### [WHAT IS BEING ASKED]
Return exactly the lines of the entries, from the one with "Where should I click to: Click the minus" to the last.

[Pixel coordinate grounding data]
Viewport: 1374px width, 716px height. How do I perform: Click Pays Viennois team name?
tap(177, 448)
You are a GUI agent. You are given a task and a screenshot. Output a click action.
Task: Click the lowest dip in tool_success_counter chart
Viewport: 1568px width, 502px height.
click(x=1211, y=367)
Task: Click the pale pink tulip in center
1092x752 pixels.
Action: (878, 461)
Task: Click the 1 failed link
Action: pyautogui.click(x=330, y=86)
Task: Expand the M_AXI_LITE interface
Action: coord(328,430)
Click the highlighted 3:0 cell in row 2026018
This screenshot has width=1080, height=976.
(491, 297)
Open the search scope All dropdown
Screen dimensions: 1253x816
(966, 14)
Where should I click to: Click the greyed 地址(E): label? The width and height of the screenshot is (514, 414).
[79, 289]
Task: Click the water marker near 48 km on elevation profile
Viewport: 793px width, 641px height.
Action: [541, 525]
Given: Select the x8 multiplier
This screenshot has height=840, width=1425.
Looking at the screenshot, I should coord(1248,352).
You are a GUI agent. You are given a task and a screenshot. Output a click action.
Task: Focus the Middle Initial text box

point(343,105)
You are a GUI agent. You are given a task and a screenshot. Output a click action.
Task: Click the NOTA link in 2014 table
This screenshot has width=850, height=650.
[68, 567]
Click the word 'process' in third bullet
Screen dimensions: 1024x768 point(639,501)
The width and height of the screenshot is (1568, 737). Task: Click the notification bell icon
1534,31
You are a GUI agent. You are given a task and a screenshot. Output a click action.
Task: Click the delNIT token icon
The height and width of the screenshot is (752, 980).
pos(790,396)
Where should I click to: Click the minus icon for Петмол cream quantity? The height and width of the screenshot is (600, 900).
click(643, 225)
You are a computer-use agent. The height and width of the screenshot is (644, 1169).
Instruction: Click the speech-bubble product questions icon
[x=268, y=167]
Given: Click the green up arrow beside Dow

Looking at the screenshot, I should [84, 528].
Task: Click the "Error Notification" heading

### [RESPONSE AREA]
Where should I click to: Click the minus icon for Петмол cream quantity? The height and width of the screenshot is (600, 900).
click(643, 225)
You are a computer-use agent. The height and width of the screenshot is (644, 1169).
Instruction: Click the speech-bubble product questions icon
[x=268, y=167]
Given: Click the green up arrow beside Dow

Looking at the screenshot, I should [84, 528].
Task: Click the "Error Notification" heading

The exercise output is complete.